WHAT THE TASK REQUIRES: In the entries below, find the line with "Almenkarte (1160, 22)" and the line with "Image resolution: width=390, height=1234.". Reproduce those two lines and every line between them exactly, and nothing more.

DATA FOR ANALYSIS:
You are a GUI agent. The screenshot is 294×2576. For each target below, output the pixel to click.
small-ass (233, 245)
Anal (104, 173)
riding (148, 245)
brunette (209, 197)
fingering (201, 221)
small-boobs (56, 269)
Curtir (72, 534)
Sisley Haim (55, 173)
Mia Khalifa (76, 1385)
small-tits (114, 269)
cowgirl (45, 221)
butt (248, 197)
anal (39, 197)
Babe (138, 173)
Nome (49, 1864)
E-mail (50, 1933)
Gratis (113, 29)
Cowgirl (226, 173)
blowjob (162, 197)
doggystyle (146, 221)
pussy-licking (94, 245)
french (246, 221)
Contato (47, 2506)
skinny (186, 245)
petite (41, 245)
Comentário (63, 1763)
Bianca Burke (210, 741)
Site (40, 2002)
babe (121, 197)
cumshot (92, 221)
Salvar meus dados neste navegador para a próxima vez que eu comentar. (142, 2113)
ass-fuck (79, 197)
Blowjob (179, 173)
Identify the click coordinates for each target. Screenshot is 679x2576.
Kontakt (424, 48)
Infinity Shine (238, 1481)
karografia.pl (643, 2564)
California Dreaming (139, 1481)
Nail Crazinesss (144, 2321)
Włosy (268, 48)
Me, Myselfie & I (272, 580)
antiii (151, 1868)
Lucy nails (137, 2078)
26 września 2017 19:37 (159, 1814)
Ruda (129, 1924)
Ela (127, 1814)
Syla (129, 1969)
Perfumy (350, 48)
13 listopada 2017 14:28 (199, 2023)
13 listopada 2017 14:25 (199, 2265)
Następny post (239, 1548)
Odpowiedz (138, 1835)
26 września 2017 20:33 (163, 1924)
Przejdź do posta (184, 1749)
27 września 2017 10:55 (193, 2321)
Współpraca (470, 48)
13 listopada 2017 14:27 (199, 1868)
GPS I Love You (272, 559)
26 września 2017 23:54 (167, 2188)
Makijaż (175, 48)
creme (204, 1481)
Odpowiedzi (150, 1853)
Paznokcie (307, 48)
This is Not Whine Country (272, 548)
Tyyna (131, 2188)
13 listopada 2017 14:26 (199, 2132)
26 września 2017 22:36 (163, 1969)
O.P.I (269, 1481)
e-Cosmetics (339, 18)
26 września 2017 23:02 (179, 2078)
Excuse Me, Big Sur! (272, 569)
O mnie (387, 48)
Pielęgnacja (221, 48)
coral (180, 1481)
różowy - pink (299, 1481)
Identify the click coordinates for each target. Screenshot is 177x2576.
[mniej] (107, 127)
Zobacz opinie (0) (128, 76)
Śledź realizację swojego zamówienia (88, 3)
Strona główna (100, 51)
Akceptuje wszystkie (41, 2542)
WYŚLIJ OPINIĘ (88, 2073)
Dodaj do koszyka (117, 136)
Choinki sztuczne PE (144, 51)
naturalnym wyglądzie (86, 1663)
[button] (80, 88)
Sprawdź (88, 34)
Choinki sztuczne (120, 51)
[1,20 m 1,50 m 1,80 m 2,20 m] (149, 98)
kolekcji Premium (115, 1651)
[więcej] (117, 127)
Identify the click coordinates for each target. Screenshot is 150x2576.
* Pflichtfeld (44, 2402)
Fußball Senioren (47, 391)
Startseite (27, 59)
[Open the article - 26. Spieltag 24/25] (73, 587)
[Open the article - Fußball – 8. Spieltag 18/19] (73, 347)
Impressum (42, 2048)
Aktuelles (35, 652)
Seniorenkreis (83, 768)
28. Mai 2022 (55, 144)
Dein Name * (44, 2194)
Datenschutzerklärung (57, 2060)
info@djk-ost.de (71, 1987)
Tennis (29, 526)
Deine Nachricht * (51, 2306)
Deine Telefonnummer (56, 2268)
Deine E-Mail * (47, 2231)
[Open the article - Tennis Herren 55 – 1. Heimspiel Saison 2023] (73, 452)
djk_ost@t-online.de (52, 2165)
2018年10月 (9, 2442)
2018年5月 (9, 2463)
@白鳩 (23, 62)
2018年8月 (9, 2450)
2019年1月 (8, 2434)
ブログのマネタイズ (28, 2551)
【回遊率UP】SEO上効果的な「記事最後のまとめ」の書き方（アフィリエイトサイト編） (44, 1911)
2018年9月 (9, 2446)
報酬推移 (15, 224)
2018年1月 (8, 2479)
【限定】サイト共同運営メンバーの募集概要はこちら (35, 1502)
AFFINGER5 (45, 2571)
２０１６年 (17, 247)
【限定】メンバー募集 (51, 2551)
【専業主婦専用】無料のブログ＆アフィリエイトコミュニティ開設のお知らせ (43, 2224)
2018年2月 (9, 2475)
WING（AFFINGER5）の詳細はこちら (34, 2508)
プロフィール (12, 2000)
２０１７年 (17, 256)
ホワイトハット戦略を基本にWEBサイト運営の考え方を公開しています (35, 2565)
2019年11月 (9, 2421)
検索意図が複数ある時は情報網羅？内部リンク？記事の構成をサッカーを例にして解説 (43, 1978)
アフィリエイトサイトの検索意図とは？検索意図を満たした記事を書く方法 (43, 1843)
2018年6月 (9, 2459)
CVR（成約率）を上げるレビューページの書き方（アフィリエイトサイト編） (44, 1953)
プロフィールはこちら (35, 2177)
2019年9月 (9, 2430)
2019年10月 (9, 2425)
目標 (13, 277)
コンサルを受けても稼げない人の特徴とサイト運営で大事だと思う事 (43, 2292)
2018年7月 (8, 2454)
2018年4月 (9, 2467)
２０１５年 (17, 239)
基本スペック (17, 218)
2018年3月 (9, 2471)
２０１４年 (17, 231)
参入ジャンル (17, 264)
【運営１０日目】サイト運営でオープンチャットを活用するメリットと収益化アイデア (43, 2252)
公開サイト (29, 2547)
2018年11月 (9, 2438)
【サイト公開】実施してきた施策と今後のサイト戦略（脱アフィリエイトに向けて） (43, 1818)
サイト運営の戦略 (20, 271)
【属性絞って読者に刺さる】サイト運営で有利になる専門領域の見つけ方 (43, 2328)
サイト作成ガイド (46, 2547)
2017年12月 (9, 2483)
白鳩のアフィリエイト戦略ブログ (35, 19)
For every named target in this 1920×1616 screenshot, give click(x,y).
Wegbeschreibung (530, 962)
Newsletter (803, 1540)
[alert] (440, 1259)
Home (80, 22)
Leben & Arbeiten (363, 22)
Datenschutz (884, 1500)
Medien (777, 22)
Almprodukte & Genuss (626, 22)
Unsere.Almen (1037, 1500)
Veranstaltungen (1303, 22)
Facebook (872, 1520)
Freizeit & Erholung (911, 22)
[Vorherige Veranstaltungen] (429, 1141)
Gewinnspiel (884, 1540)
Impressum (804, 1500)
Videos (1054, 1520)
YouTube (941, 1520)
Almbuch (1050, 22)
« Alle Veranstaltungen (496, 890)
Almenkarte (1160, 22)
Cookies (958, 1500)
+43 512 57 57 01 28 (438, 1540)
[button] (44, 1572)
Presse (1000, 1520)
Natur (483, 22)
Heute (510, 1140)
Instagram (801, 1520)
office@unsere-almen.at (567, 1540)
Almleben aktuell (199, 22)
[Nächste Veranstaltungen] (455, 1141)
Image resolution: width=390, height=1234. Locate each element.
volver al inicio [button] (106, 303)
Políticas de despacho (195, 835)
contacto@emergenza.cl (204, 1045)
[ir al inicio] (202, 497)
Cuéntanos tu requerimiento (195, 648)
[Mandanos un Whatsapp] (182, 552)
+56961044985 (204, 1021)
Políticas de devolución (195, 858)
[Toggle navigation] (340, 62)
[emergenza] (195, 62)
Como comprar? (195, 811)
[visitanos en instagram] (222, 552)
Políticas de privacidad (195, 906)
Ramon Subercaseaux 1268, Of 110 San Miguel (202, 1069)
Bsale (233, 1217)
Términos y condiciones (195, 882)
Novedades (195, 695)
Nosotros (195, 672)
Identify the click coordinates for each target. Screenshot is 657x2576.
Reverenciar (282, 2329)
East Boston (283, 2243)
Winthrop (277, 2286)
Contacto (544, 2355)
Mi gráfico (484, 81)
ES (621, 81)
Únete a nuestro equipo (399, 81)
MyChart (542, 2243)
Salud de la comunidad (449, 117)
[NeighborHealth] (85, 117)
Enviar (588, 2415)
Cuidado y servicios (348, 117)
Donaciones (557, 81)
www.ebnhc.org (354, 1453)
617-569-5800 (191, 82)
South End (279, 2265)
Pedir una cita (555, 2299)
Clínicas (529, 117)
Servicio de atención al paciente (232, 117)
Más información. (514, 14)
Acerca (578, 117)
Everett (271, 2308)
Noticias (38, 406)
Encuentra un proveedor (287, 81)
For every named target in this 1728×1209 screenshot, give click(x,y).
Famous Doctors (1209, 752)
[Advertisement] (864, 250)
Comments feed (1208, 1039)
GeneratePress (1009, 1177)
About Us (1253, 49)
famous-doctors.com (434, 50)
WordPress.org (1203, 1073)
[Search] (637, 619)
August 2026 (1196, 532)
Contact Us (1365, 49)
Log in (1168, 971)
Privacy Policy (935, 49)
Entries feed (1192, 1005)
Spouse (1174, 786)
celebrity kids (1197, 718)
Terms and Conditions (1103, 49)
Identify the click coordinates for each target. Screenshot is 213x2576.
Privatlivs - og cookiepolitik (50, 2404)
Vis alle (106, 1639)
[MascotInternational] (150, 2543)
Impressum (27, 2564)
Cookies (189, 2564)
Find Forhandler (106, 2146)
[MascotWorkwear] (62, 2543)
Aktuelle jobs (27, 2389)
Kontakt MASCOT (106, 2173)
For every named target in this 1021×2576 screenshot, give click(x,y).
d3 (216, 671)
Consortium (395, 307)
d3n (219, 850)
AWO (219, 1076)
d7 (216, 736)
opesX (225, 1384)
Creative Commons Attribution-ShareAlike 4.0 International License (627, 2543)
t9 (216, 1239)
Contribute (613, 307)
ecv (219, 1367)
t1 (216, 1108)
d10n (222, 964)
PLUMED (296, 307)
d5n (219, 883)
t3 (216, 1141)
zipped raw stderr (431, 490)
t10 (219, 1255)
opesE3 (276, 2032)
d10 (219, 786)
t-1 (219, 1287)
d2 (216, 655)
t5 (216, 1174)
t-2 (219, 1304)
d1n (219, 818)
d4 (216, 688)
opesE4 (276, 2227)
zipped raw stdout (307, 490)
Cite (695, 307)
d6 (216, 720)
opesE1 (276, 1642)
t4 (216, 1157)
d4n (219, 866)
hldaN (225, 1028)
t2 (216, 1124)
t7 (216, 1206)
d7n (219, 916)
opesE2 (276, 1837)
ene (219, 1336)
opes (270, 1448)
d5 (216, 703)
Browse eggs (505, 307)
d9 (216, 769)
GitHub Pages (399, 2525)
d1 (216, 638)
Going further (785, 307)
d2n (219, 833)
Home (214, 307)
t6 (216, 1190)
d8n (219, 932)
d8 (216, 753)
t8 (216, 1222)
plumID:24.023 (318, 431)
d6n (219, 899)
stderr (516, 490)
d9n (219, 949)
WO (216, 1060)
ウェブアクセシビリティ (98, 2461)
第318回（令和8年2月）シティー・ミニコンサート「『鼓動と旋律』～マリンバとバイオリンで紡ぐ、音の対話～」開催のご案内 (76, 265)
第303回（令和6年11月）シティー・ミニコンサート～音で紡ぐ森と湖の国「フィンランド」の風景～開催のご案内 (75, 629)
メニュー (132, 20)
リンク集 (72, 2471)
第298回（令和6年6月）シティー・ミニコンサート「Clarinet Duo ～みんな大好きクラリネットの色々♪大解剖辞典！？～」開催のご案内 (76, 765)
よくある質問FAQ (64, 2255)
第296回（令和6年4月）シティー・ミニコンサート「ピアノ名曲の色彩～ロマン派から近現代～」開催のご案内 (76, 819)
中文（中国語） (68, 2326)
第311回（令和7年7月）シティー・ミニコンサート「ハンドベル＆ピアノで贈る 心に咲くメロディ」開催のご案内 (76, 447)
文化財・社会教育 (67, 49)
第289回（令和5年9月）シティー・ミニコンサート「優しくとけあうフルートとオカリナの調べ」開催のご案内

TASK RESULT:
Almenkarte (1160, 22)
Cookies (958, 1500)
+43 512 57 57 01 28 (438, 1540)
[button] (44, 1572)
Presse (1000, 1520)
Natur (483, 22)
Heute (510, 1140)
Instagram (801, 1520)
office@unsere-almen.at (567, 1540)
Almleben aktuell (199, 22)
[Nächste Veranstaltungen] (455, 1141)
Image resolution: width=390, height=1234. Locate each element.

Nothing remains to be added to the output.